Gains and pains (Source TOI)

The finance minister has taken a pragmatic approach in this year's Union Budget, which, while not taking its eye off the inclusive growth agenda, has taken steps to urgently address the need to fix stretched government finances. Analysts said the changes on the indirect taxes front unveiled on Friday suggested that it is clear that progress was being made on launching the most ambitious tax reform.

Here is a look at what taxpayers, consumers, investors and businesmen are likely to gain and lose from this Budget.

GAIN FOR TAXPAYERS
  • I-T exemption limit raised to Rs 2 lakh, 30% tax bracket now at Rs 10L
  • Interest up to Rs 10,000 on saving bank account to be exempt from tax
  • Deduction of 50% for investments up to Rs 50,000 in equity by new investors with an annual income up to Rs 10 lakh
  • Age limit for senior citizens reduced from 65 to 60 for several tax benefits
  • Deduction of Rs 5,000 for preventive check-up expenses allowed within health insurance benefit
PAIN FOR TAXPAYERS
  • Additional deduction for infra bonds of Rs 20,000 removed
  • Income tax officers can now reopen assessments pertaining to foreign assets for up to 16 years instead of the current six years
GAIN FOR CONSUMERS 
  • Threshold for payment of service tax on apartment maintenance raised from Rs 3,000/month to Rs 5,000
  • No excise on branded silver jewellery
  • Duty-free baggage allowance at airports raised by Rs 10,000 to Rs 35,000
  • Excise duty on branded readymade garments reduced from 4.6% to 3.7%
PAIN FOR CONSUMERS
  • Service tax (cess included) up from 10.3% to 12.36%; excise hiked from 10.3% to 12.36%, from 5.15% to 6.18%, and 1.03% to 2.06%
  • Excise duty on cars of 1500cc and above raised to 27%.
  • Basic customs duty on imported SUVs worth over $40,000 (3,000cc or more for petrol, 2,500cc or more for diesel) raised from 60% to 75%
  • Customs duty on high-purity gold in various forms doubled
GAIN FOR INVESTORS 
  • Securities transaction tax on delivery-based deals reduced to 0.1%
  • More options for investing in tax-free bonds (like NHAI and Hudco)

*Listed records*.
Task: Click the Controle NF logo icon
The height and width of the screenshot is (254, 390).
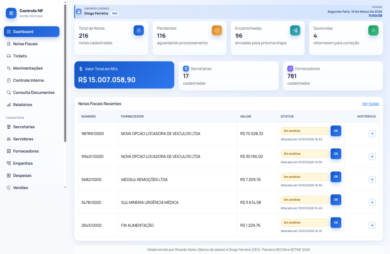Action: click(x=11, y=13)
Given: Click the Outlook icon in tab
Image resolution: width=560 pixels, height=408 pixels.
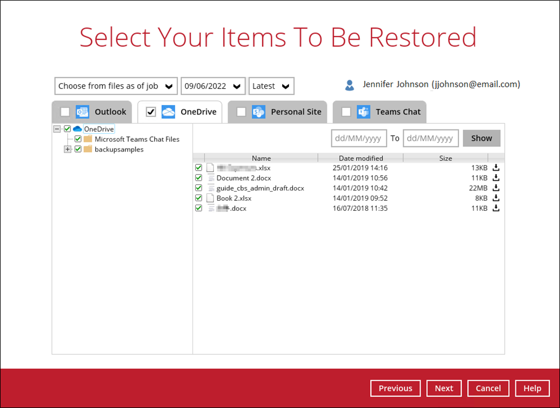Looking at the screenshot, I should point(82,112).
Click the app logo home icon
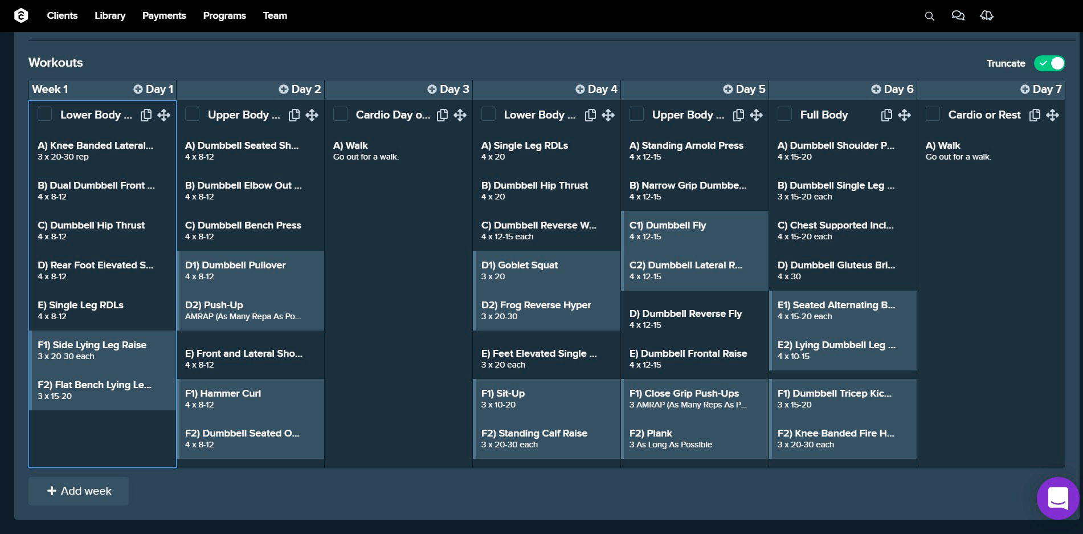This screenshot has height=534, width=1083. tap(21, 16)
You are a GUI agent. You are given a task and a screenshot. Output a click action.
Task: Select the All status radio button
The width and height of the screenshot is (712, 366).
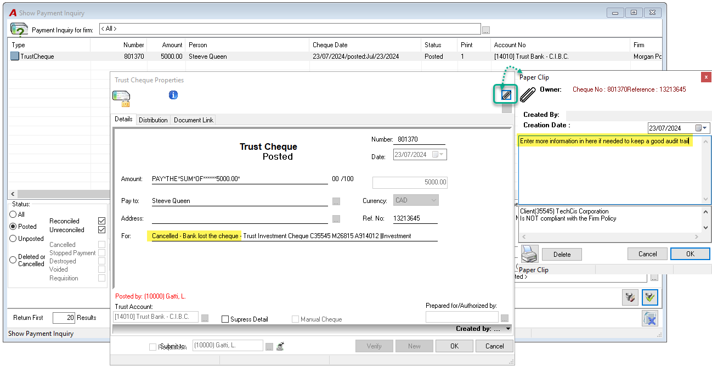point(13,215)
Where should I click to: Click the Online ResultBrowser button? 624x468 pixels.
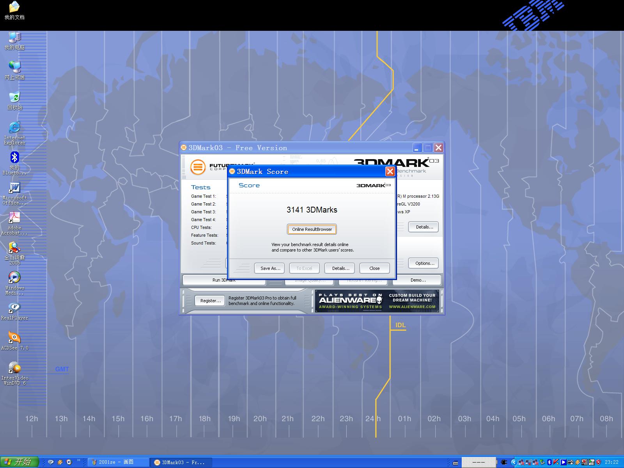click(x=312, y=229)
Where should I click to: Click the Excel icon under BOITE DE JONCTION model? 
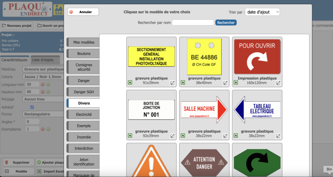click(130, 136)
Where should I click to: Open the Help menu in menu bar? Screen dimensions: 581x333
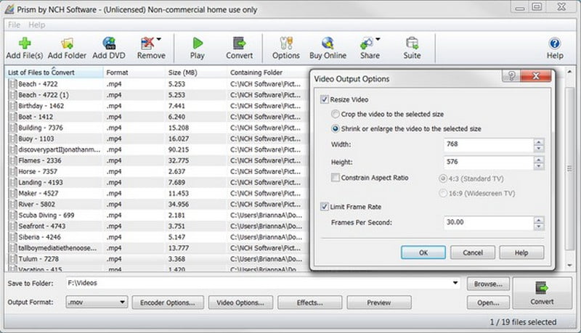click(36, 25)
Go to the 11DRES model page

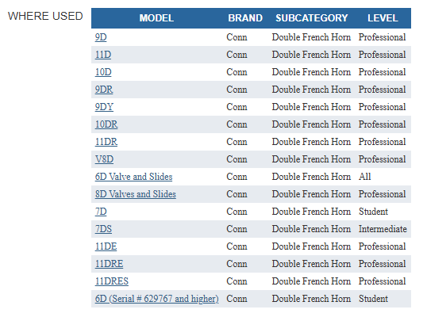click(112, 281)
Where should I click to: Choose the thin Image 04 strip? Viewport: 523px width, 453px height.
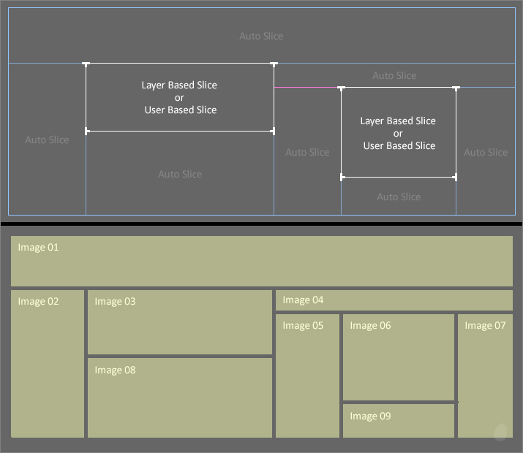click(394, 300)
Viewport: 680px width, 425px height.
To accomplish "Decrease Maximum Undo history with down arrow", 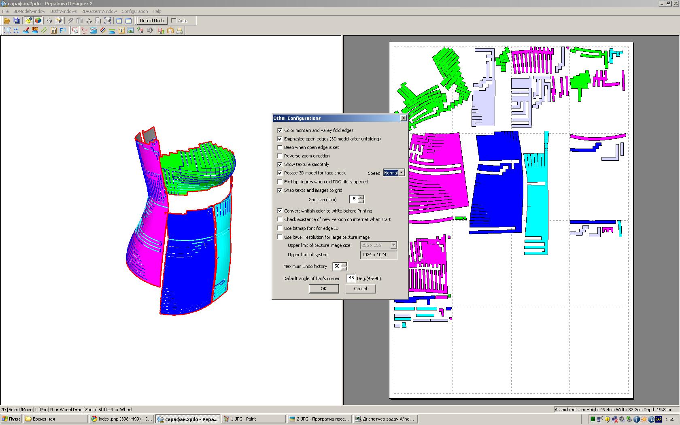I will point(344,268).
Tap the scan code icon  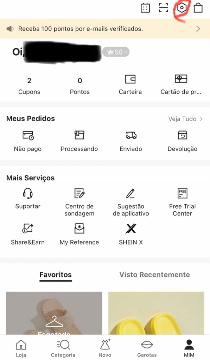pos(164,8)
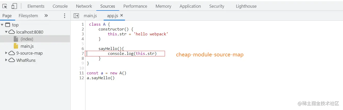Open the Lighthouse panel tab
This screenshot has width=343, height=110.
[246, 6]
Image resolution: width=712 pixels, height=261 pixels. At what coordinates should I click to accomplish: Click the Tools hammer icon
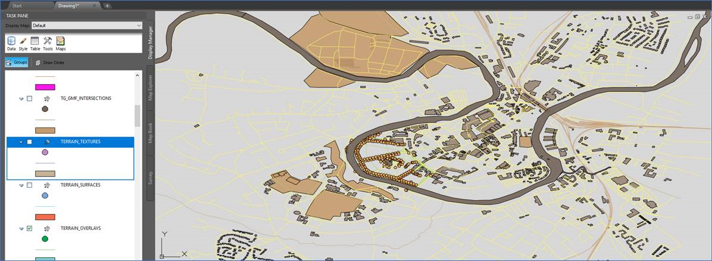[x=48, y=43]
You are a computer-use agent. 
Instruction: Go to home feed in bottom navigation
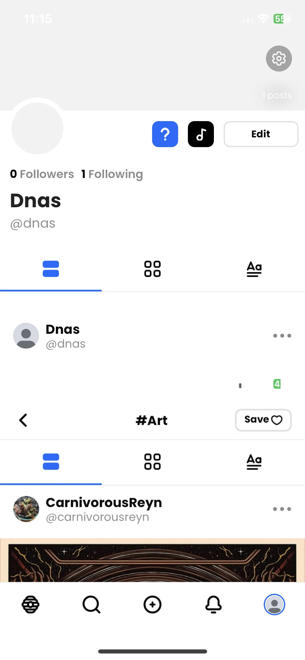coord(30,604)
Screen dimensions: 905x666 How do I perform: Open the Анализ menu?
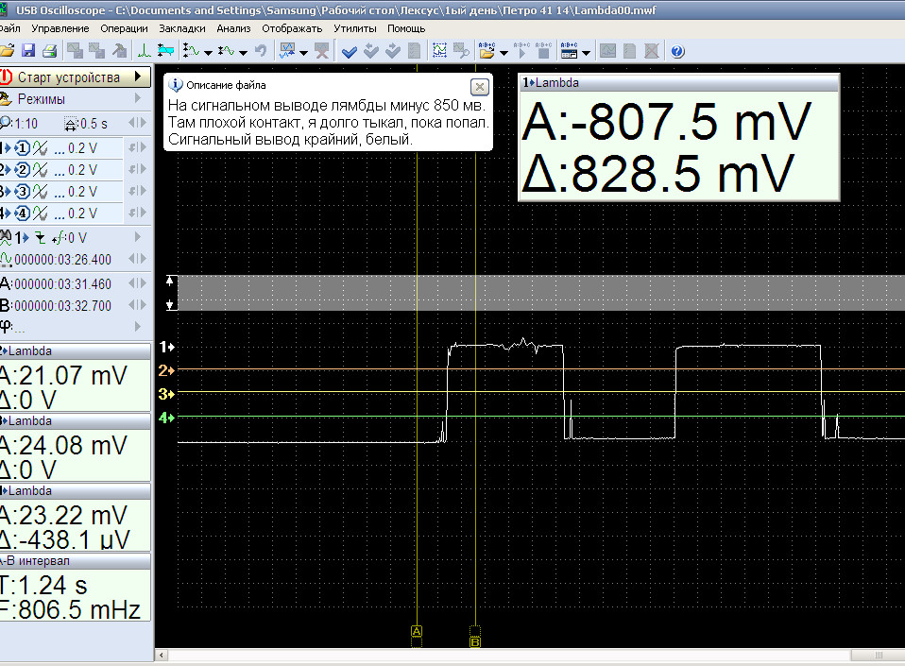[x=233, y=28]
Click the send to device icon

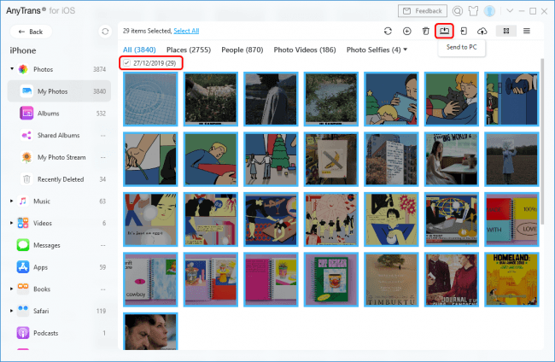click(463, 31)
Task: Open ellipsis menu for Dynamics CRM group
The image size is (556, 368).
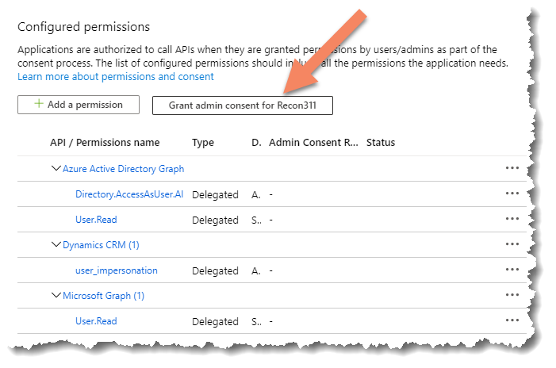Action: [512, 244]
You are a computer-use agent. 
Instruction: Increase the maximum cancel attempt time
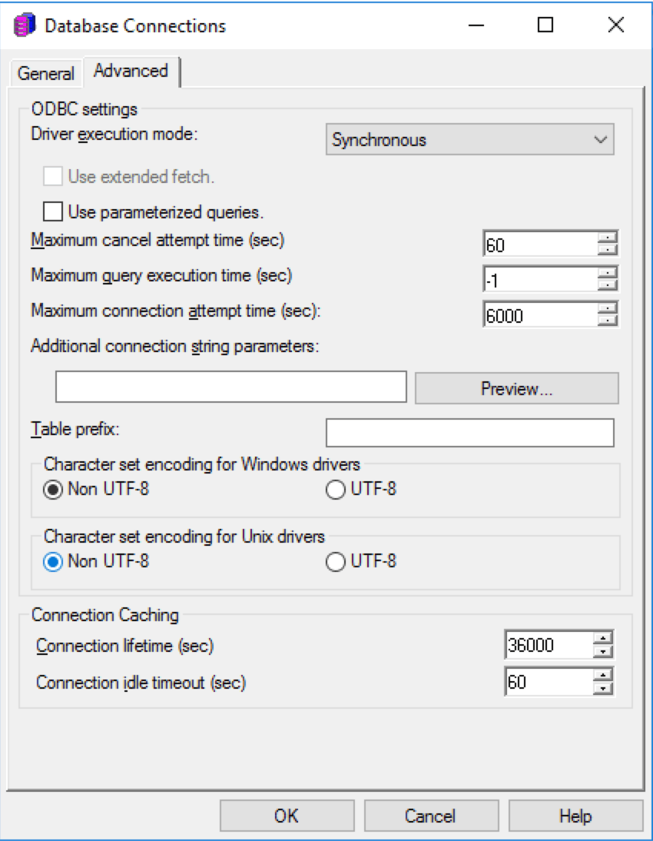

*What to work on*.
Edit the stretch of the budget summary from "Gains and pains (Source" through "from this Budget.", changing "pragmatic" to "practical".

*Task output*.
Gains and pains (Source TOI)

The finance minister has taken a practical approach in this year's Union Budget, which, while not taking its eye off the inclusive growth agenda, has taken steps to urgently address the need to fix stretched government finances. Analysts said the changes on the indirect taxes front unveiled on Friday suggested that it is clear that progress was being made on launching the most ambitious tax reform.

Here is a look at what taxpayers, consumers, investors and businesmen are likely to gain and lose from this Budget.